11)BU DEFASINDA DA, BU GİBİ KONULARI;


Termik Santrallerde ve kömür ocaklarında çektiğim ilginç resim ve videolar eşliğinde,

Yukarıda ismini zikrettiğim Kurum ve Kuruluşlardan, katılacak olan,

Konusunda Uzman Bilim Adamları ile

Diğer Uzman konuşmacıların açıklamaları ile

Herkesi heyecanlandıracağız, gelecek adına herkesi, umutlandıracağız.
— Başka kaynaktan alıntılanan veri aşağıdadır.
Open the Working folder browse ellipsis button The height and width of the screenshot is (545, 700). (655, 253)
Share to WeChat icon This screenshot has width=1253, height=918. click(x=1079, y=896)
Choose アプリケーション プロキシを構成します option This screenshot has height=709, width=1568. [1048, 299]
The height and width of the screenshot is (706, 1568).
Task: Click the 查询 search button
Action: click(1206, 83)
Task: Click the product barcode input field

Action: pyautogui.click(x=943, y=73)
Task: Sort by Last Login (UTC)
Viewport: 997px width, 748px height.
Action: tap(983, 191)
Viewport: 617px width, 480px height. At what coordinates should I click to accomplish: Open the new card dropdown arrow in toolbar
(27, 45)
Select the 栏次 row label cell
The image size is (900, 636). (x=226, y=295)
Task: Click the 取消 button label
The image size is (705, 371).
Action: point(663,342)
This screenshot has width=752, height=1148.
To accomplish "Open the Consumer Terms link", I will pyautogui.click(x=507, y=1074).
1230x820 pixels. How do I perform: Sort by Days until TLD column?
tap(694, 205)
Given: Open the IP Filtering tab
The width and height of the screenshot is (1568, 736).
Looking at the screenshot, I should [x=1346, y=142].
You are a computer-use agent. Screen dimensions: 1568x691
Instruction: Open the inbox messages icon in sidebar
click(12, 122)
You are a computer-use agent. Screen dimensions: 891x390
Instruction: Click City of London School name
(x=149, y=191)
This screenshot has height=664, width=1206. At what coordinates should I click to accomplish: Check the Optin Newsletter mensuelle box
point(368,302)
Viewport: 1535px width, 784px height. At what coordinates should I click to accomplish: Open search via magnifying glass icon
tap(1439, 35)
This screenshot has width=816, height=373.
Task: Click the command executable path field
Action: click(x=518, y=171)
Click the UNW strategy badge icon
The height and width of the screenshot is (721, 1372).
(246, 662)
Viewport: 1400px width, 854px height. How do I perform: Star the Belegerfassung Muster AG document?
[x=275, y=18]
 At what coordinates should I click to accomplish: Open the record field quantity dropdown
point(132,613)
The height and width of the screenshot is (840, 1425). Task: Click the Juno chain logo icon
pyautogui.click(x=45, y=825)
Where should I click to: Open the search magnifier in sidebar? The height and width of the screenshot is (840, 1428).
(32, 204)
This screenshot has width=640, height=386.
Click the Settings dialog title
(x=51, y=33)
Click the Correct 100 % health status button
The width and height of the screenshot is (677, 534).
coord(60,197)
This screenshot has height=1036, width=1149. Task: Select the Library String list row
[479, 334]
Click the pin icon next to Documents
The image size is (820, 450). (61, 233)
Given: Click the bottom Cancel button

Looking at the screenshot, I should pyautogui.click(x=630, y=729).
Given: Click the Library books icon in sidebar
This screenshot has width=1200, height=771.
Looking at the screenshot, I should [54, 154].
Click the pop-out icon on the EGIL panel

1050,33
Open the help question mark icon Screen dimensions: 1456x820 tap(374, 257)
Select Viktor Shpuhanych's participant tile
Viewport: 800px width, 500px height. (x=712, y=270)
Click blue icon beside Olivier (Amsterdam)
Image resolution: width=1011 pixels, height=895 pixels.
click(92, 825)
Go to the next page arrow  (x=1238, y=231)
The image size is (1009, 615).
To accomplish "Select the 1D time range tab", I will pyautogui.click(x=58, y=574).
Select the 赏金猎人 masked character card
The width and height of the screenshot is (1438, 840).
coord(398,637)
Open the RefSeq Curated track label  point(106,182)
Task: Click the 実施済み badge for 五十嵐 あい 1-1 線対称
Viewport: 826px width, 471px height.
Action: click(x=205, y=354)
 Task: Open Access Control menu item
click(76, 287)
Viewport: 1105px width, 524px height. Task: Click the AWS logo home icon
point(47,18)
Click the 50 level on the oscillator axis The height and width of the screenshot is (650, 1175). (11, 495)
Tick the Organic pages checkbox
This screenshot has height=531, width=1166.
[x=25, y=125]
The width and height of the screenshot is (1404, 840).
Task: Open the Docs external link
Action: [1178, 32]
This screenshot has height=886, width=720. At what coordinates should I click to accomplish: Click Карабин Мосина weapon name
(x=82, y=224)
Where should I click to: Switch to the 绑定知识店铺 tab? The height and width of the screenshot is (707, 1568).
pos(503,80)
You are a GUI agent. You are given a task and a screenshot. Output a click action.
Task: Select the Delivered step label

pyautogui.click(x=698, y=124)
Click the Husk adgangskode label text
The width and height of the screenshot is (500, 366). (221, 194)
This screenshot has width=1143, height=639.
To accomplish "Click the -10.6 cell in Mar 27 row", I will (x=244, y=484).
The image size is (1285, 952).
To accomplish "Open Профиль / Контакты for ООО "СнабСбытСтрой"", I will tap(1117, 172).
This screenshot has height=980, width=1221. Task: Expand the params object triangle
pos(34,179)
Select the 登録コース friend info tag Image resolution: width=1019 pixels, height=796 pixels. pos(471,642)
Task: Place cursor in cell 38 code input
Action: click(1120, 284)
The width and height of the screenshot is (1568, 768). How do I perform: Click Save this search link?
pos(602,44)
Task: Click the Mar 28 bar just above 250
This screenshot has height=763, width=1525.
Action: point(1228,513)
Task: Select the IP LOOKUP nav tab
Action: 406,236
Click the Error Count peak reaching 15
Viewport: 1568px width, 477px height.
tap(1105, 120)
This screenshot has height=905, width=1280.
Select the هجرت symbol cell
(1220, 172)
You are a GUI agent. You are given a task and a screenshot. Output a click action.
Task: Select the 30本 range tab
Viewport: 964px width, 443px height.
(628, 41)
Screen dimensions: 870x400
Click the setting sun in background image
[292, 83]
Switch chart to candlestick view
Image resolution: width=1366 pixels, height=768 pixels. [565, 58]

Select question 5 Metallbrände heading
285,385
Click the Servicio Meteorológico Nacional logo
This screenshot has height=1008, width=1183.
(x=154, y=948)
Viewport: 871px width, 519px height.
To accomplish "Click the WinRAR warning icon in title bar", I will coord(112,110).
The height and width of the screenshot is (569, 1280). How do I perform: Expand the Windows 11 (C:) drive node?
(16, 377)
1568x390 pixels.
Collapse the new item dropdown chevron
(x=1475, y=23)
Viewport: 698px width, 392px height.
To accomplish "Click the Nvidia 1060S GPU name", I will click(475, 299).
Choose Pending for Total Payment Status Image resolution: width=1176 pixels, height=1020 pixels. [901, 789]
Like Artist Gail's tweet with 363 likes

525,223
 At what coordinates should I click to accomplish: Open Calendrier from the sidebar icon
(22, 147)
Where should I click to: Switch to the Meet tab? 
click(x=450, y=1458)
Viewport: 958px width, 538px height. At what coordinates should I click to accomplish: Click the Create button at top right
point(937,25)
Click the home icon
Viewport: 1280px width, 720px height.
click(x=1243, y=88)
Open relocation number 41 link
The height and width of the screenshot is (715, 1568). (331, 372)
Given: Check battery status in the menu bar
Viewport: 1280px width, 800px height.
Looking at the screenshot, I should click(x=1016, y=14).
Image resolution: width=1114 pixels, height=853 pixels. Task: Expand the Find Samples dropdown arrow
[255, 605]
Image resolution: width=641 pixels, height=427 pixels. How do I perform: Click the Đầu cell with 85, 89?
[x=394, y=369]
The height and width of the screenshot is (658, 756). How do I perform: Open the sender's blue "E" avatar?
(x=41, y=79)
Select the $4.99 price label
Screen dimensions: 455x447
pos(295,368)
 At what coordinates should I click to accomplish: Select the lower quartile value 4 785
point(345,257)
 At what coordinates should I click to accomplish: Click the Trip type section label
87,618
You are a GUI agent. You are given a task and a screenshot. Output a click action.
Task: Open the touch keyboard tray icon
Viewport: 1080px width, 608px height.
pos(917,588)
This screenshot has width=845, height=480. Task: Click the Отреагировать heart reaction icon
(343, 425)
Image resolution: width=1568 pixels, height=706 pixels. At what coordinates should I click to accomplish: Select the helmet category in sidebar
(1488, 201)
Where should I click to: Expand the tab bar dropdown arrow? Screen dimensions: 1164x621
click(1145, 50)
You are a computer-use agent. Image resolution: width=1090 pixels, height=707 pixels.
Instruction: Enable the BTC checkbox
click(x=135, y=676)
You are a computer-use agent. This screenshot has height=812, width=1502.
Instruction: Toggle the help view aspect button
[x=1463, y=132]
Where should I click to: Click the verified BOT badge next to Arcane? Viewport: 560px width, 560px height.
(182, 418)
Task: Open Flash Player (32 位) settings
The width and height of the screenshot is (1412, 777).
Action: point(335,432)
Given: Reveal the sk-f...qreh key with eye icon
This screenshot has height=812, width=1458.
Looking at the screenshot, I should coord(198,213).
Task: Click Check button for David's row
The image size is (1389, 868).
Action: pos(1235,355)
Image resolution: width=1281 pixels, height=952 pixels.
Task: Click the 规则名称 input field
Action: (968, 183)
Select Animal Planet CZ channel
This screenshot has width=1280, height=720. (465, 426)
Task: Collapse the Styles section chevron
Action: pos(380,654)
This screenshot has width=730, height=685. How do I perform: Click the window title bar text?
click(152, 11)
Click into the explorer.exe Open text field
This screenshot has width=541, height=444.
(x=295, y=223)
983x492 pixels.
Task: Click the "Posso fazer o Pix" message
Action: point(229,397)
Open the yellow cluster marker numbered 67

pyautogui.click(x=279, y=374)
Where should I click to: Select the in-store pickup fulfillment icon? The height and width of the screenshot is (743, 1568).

12)ENERJİ KONUSUNU MERAK EDENLER;


Elektrik Mühendisleri Odasının düzenlediği, Türkiye’nin 3.Enerji Sempozyumu Kitabında;

Türkiye’nin Enerji Sorunu ve Çözüm Önerileri,başlığı altında;

Benim, hazırladığığım23 sayfalık, kapsamlı bir araştırma ve analiz yazısına,

Bir göz atabilirler.

ÖRNEĞİN ELEKTRİK, birim fiyatlarının, niye yüksek olduğu konusunda da

Şunları söyleyebilirim.

Sayın Turgut ÖZAL ile başlayan, Enerjide Özelleştirmenin bir sonucu olarak;

Kamu İle Özel kesime göre

Ortalama enerji birim fiyatları, şöyle:

Kamu üretiminde, 1,64 Cent/Kwh,

Özel Kesimin ki, 6,354 Cent/Kwh:

6,354/1,64 Cent/Kwh=3,88

Yani Özel kesimin ürettiği elektrik, Kamunun ürettiğine göre;

3,88 kat, daha pahalı.

Şimdi anladınız mı, işin püf noktasını?

BU MAKALE, enerji üretimi konusunda, saha çalışmalarını,

Ve gerçek üretim sorunlarını da içeren,

Rakamsal bilgilere dayanan,

Enerji sorunları konusunda, Türkiye’de en kapsamlı bir analizdir.


14)BU MAKALEDE,


Çok önemli bir konu daha var.

BİRDE BU HUSUSTA, bir şeyler söylemek isterim:

23 Sayfalık bu Makalenin 2,5 sayfası;

Başta benim görev yaptığım, Daire Başkanlığı EÜAŞ Genel Müdürlüğü ile

3 Enerji Bakanı;

Cumhur ERSÜMER, Hilmi Güler ve Zeki ÇAKAN’’a,

Ve Başbakanlık Yüksek Denetleme Kurulu’na kadar giden, resmi evrak niteliğindeki,

Teknik içerikli raporlardır.

Buradaki asıl konu; enerji sorunlarının çözümü konusundaki,

Hazırladığım kapsamlı raporların ve sorunların çözümü noktasında ki,duyarsızlık nedeniyle;

En alttan başlayarak, silsile yoluyla bir üst Makama aktarılan,

Ve sonunda bir şikâyet haline dönüşen,

Türkiye’yi ilgilendiren, çok önemli konulardır.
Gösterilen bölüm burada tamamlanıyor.